My experience is that in mini and midi rugby it tends to be the coaches themselves or a dad who referees. They may or may not have done a course, and if they have it might have been quite a long while ago. They also may or may not have been a player of any standard, so sometimes you get the coach living his dream through coaching instead of playing.
The coaches get used to being able to shout what they want, as well as being able to come onto the pitch whenever they want and wander up and down the touch line.
When they get to U14, 15 they continue this behaviour because no one has ever (or rarely) stopped them. They know its wrong but continue to do it because they can. We also have a % of coaches who have the win at all costs mentality, only choose the best players and the not so gifted players can't get a game and leave rugby or move to another club.

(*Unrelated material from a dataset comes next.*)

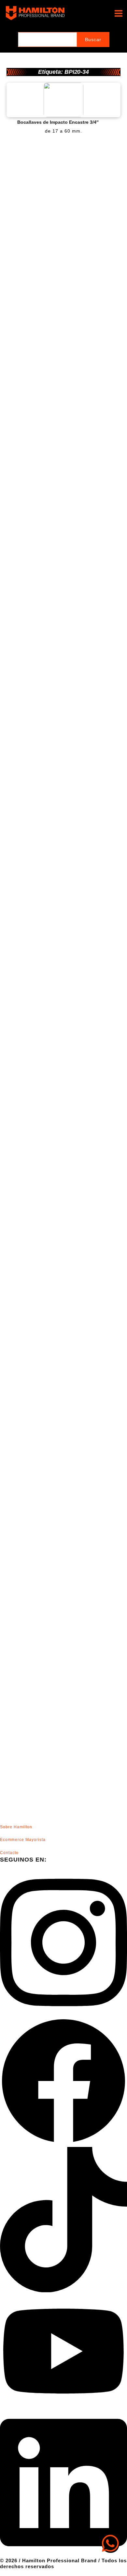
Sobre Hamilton (16, 1827)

When they get to U15 (sometimes) or U16, 17, 18 they suddenly start getting Society referees for some games. They also find themselves being called out on their behaviour and it comes as a big shock to them. Some try to argue their point and end up getting reported. Some realise from their own playing days (if they did play) that they are in the wrong and mend their ways.
As I say this is 'some' coaches and certainly not all. I tend to find that the coaches who do behave like this have ill disciplined players as well because the players take the lead from the coach.
This season I have started refereeing my stepsons U12 team because
1. I enjoy it and
2. the standard of some referees at that age left me frustrated (some are very good and I always make a point of complimenting the ones that are).
On a couple of occasions I have stopped the game to ask a coach to please stop shouting at me, I have asked him to observe the core values of the game and set a good example for his players. Spectators seem shocked that a referee would do this, but usually I get a "about time someone did that" kind of remark.
At U15 and 16 I nearly always have to remind coaches of the core values and also what touchline behaviour I expect from them. Don't charge up and down the touchline shouting at me or the players; don't come onto the pitch at every single opportunity to coach the players.
To their credit coaches usually thank me after the game and accept that their behaviour crossed a line.
So I suppose the point of this post is that coaches get into bad habits (as we all do in life) and don't realise until someone points it out to them. If more referees challenged coaches behaviour (in a polite and positive way), this behaviour would soon go. It does tend to go as they get higher up the age groups, but only because they tend to get more experienced (slower) referees who wont put up with it.